[Input — start]

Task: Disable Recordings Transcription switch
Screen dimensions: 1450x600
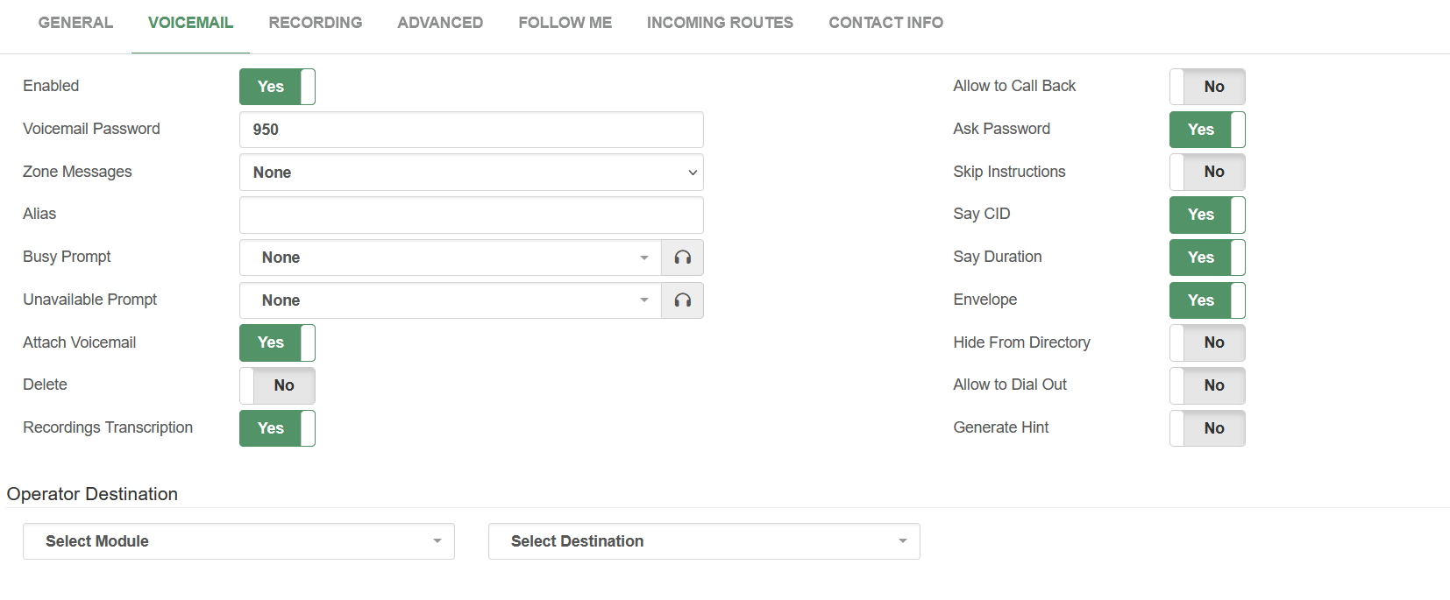Action: [277, 428]
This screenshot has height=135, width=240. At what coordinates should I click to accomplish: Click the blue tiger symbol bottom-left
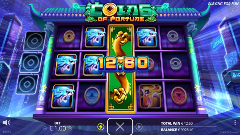63,96
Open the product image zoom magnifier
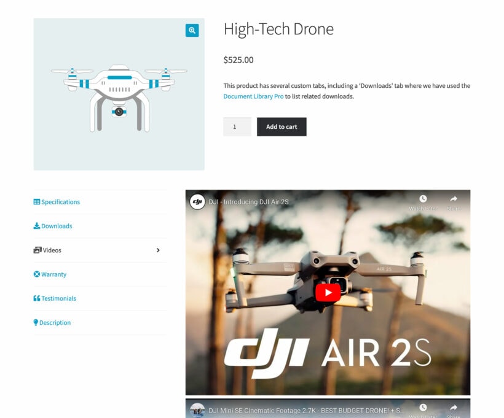This screenshot has width=504, height=418. [192, 29]
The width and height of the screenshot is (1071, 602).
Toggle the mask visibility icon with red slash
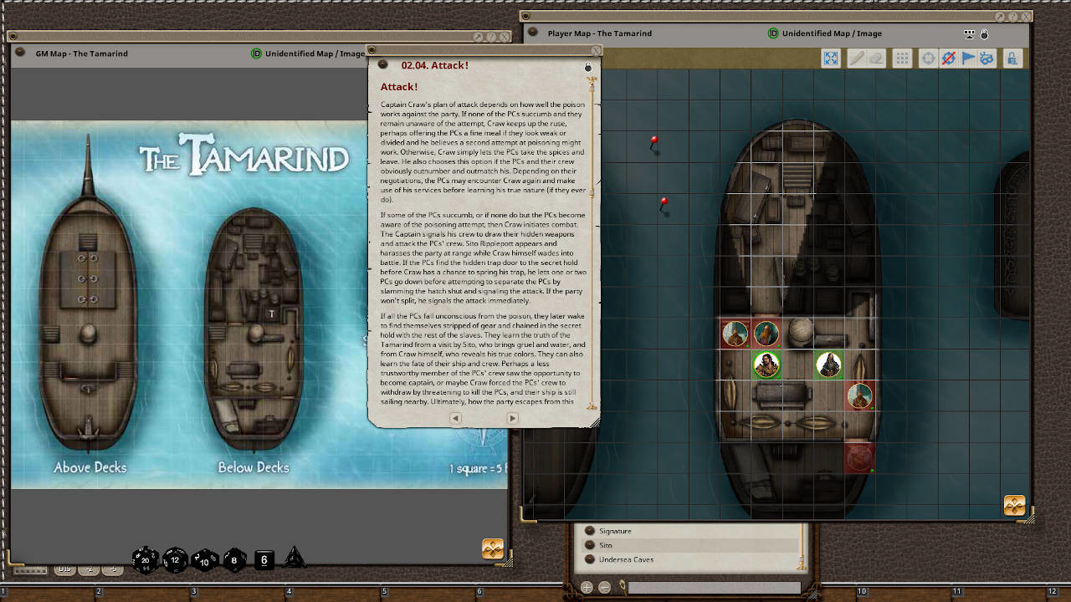[x=950, y=58]
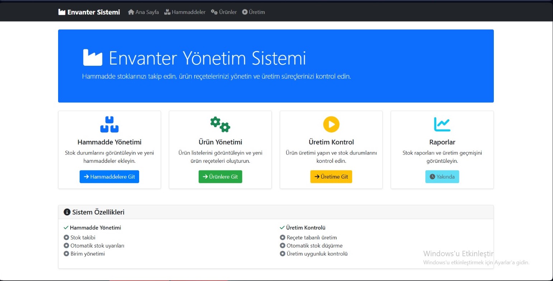Open Ürünler from the navigation bar
Viewport: 553px width, 281px height.
pyautogui.click(x=224, y=12)
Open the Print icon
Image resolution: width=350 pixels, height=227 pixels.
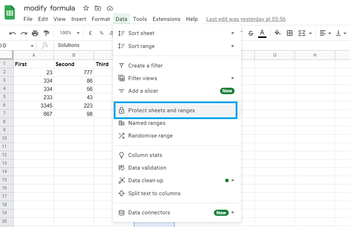[35, 33]
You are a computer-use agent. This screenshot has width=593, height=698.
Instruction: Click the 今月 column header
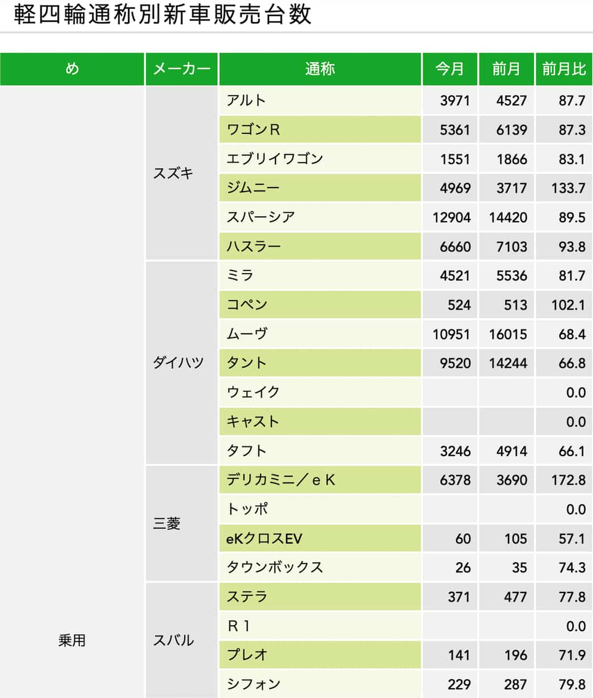point(450,69)
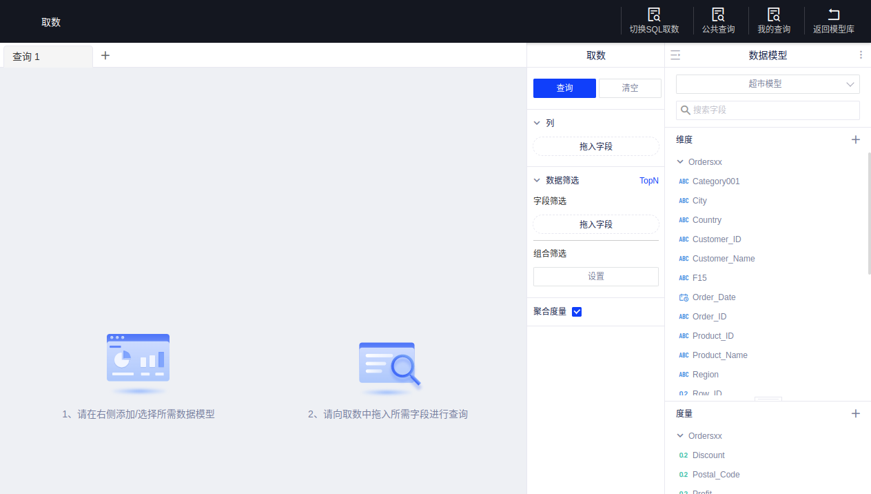Collapse data model panel using the toggle icon

click(675, 55)
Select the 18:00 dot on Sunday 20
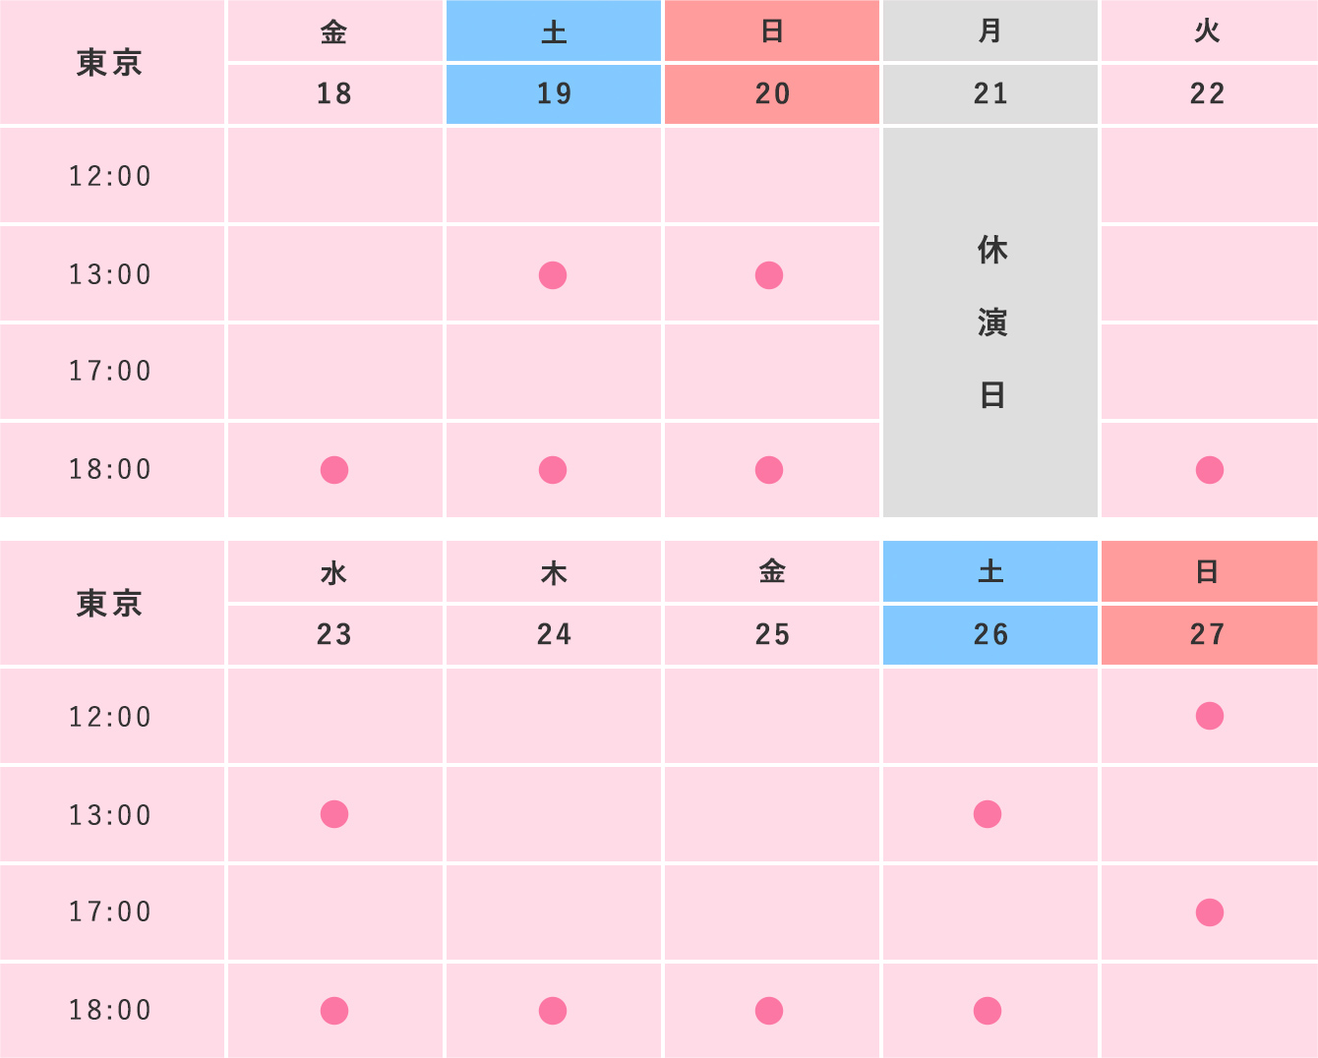The height and width of the screenshot is (1058, 1318). [769, 470]
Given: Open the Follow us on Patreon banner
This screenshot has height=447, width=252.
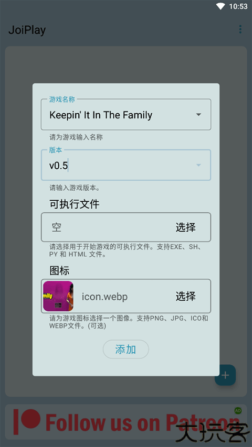Looking at the screenshot, I should [x=126, y=422].
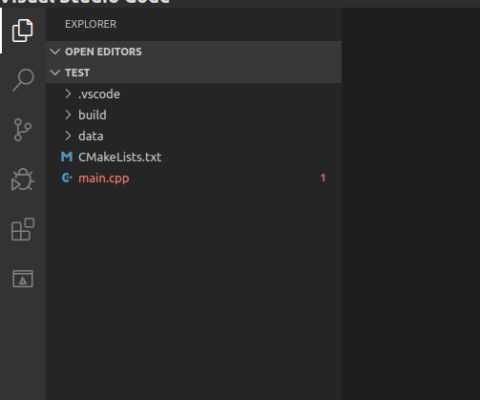480x400 pixels.
Task: Open the CMake sidebar icon
Action: pos(23,279)

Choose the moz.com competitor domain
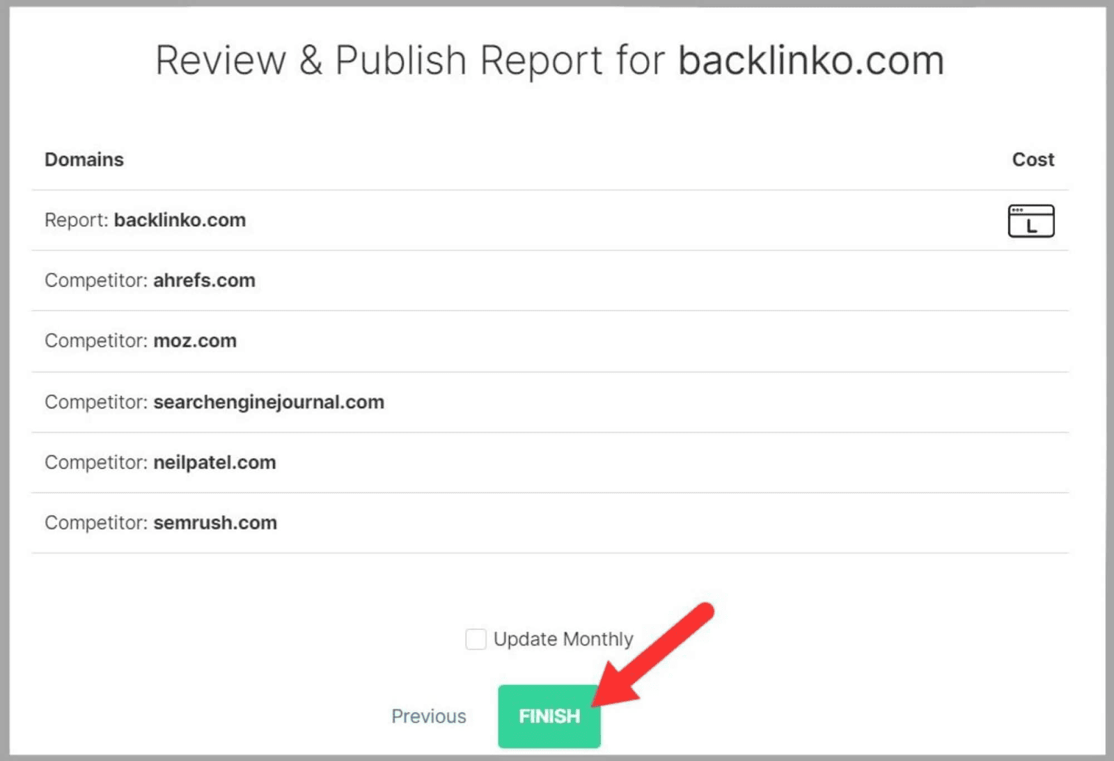[195, 341]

[Input — finish]

## Assignment
The response should be the full material, repeated exactly, with images removed.

## Answer space
Task: Disable Recordings Transcription switch
Screen dimensions: 1450x600
Action: [277, 428]
This screenshot has height=135, width=240. At what coordinates should I click to accomplish: Click the blue tiger symbol bottom-left
63,96
Open the product image zoom magnifier
This screenshot has width=504, height=418. [192, 29]
The width and height of the screenshot is (1071, 602).
Toggle the mask visibility icon with red slash
[x=950, y=58]
Open Ürünler from the navigation bar
Viewport: 553px width, 281px height.
pyautogui.click(x=224, y=12)
Open the Print icon
Image resolution: width=350 pixels, height=227 pixels.
[35, 33]
You are a computer-use agent. This screenshot has width=593, height=698.
Instruction: Click the 今月 column header
point(450,69)
Collapse data model panel using the toggle icon

click(675, 55)
Select the 18:00 dot on Sunday 20
The height and width of the screenshot is (1058, 1318). [769, 470]
Given: Open the Follow us on Patreon banner
This screenshot has height=447, width=252.
Looking at the screenshot, I should [x=126, y=422].
480x400 pixels.
Task: Open the CMake sidebar icon
Action: pos(23,279)

Choose the moz.com competitor domain
[195, 341]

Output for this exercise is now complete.